For a single film, there are very few titles that have affected the science fiction drama in the same way that Ridley Scott’s Blade Runner from 1982 has done. From its perspective on the original Do Androids Dream Of Electric Sheep to its influence on current genres such as anime in the form of Ghost In The Shell, to Akira. Blade Runner has separated itself amongst the decades of a very ‘Cyberpunk-Esq’ ideology to one that is continually being revisited.
Because of this, Titan Comics has moved forward with its own Blade Runner: Origin comic, which not only has influence from the original film, but also Blade Runner 2049, and created a prequel for The Replicants that will take place in 2009, as opposed to the original concept which occurred in November of 2019. This story will usher in the story of said Replicants before they were essentially perfected (Rutger Howard) and showcasing what this class had looked like during their original inception, dedicating itself to humanity that cared less for environmentalism and humanity, in the pursuit of progress and technology.
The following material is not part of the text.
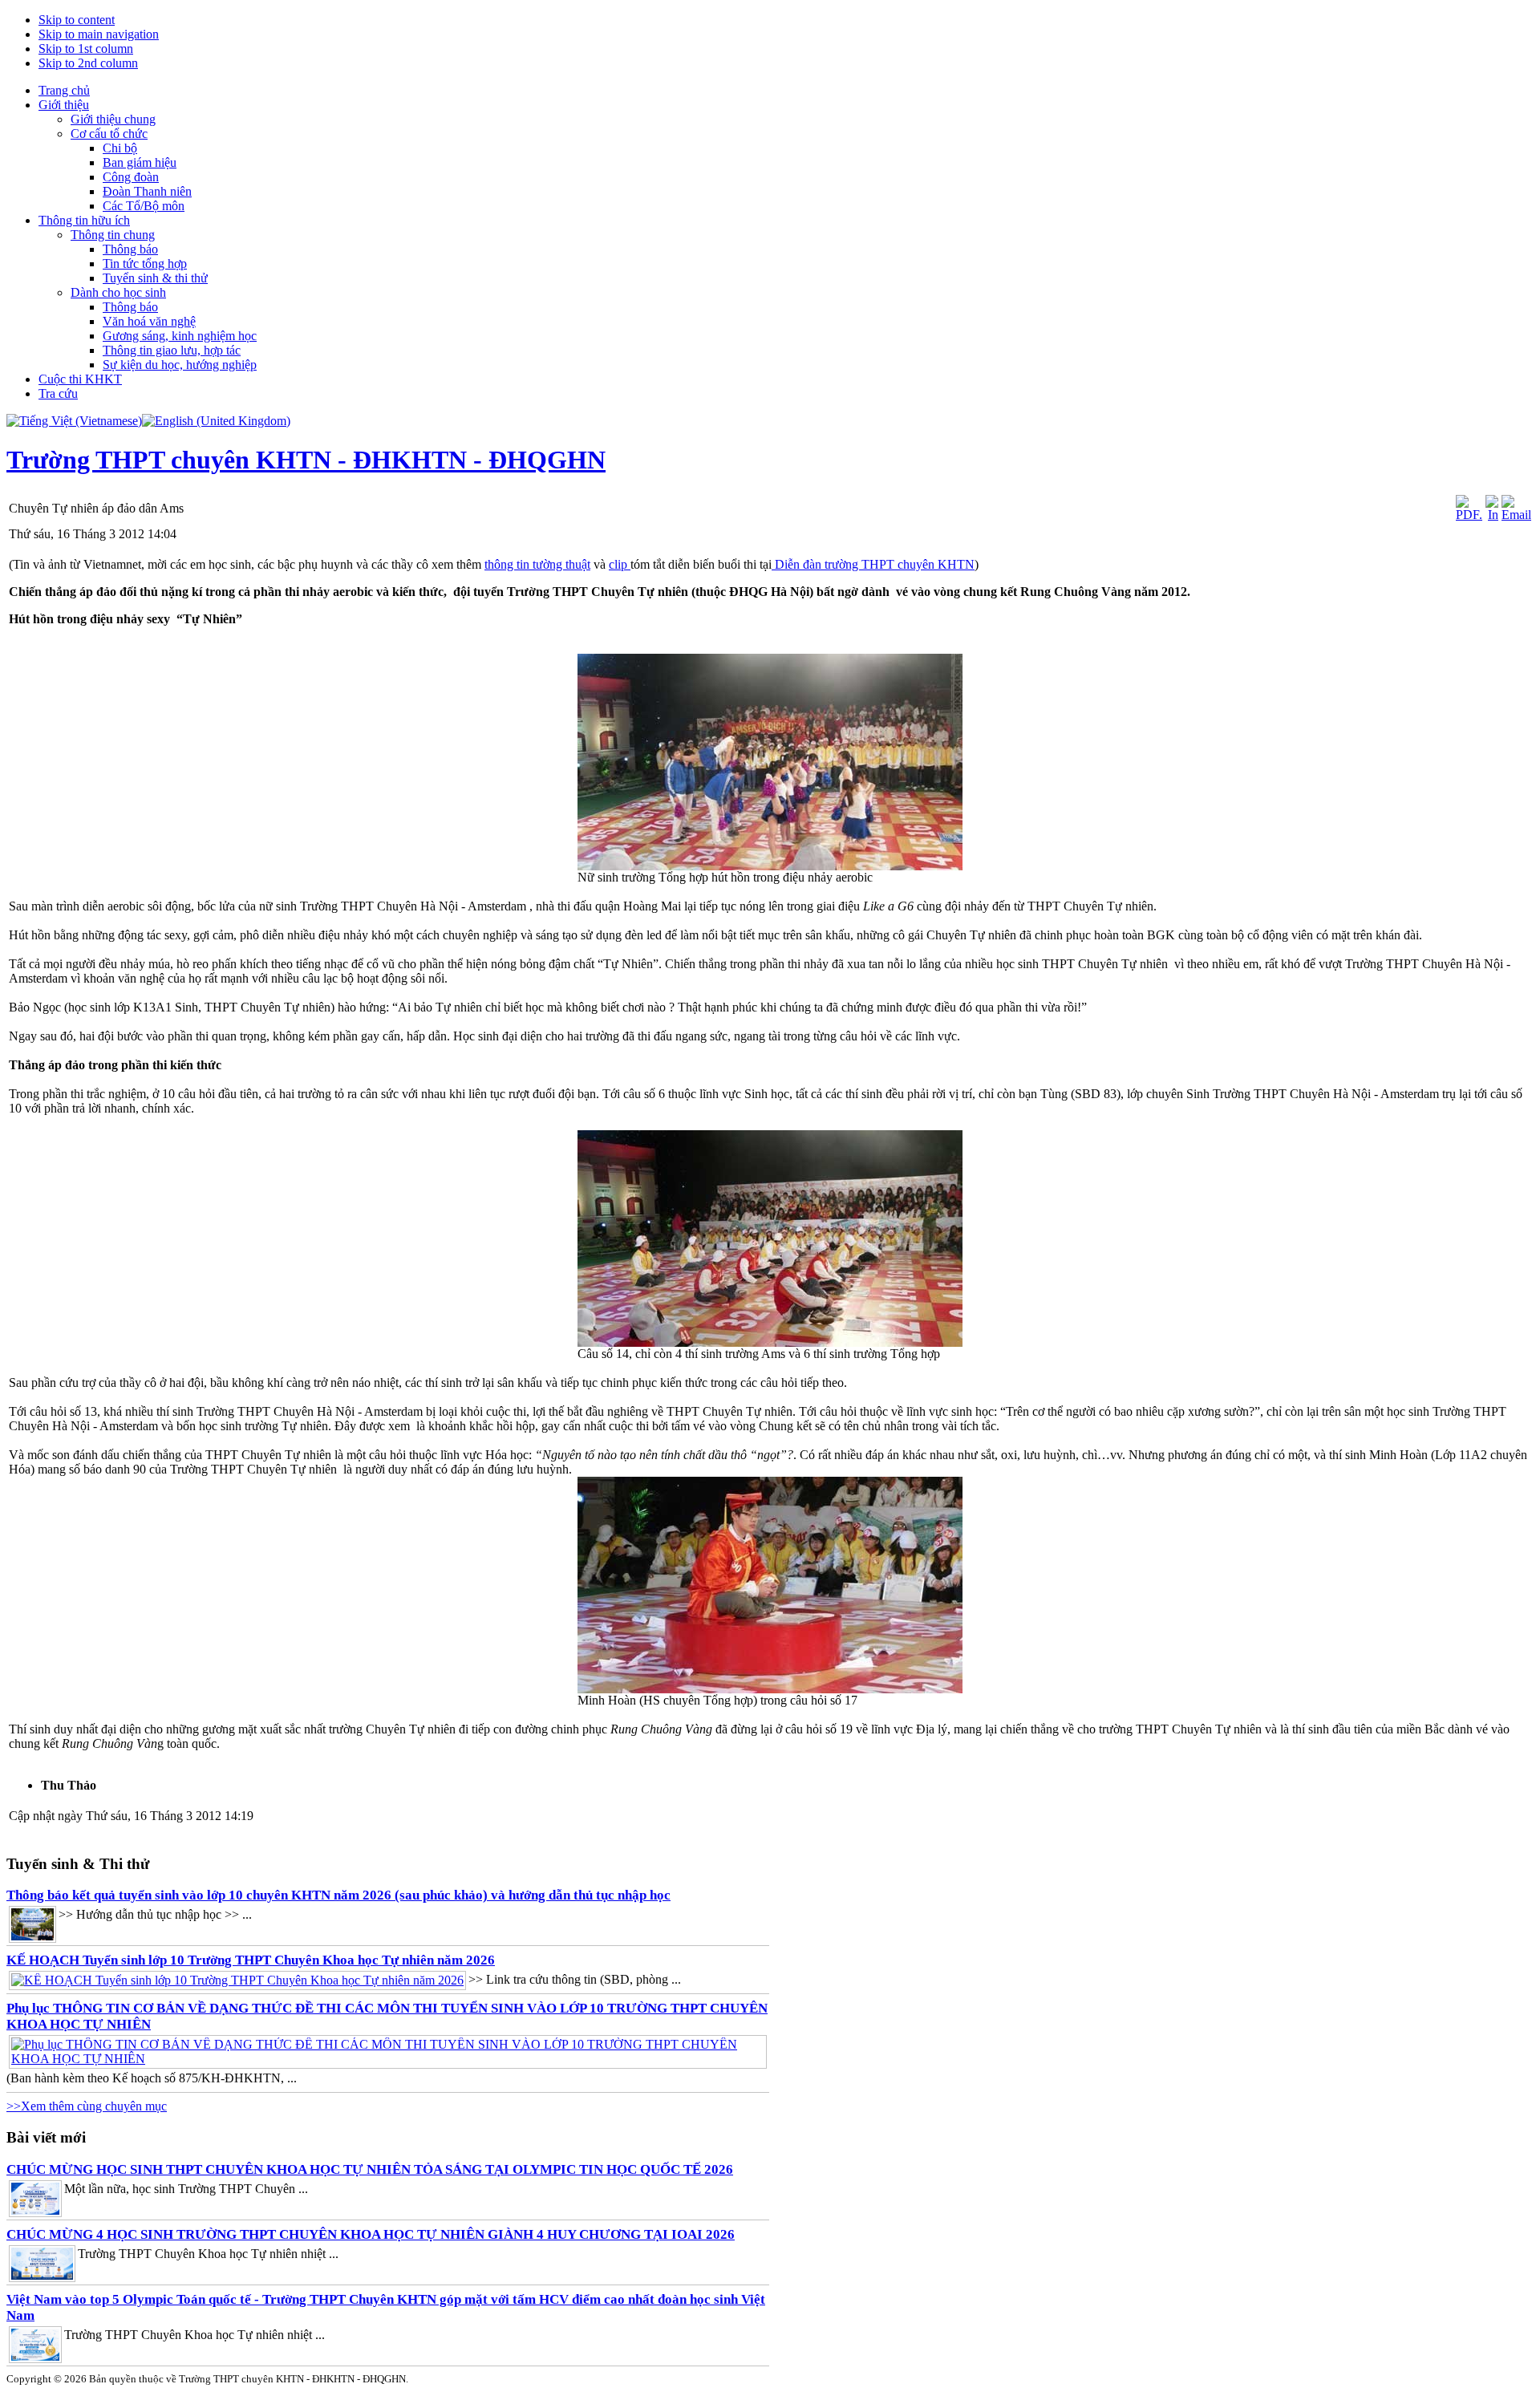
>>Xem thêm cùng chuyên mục (86, 2106)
Thus pushing forward this artificial ideology of “I am” as opposed to “I will”.
Joined by EVP of Titan Comics and Forbidden Planet TV’s, Andrew Sumner, as well as Authors K. Perkins (Supergirl), Mellow Brown (American Gods), and Mark Johnson (Blade Runner 2019), and Senior Creative Editor David Leach (David Leach Conquers the Universe), the discussion on what makes this world so unique, and most importantly influential became the focus of the panel. Each of which provided their own experiences and history with the title from the original 1982 film, up to how they view the current run of the title and its current effect in parallel with current reality. Mellow Brown specifically touched on how things such as “big screen televisions” and “smartphones” are to establish their purpose in this world so as not to create a specific dissonance for the audience. This is a story of specialized inaccessibility, and to push the limits of what would happen if people had a plug pulled on them, and the exploration of this world as a result of such consequences.
Andrew Sumner had done an excellent job expressing this discussion forward stating “in regards to this world, I would have never met the people I would have before” and while this might seem depressing in the course of the current isolated world, it does build towards this ideological world that Ridley Scott had created decades before.
This is an extremely in-depth analysis of what the world of Blade Runner is becoming, rather than what it is, and it truly makes the story more vast and diverse. Issue #1 of Blade Runner: Origin was released on March 10th, 2021, Issue #2 on March 24th, 2021 and is expected to continue into Issue #3 on April 21st, 2021.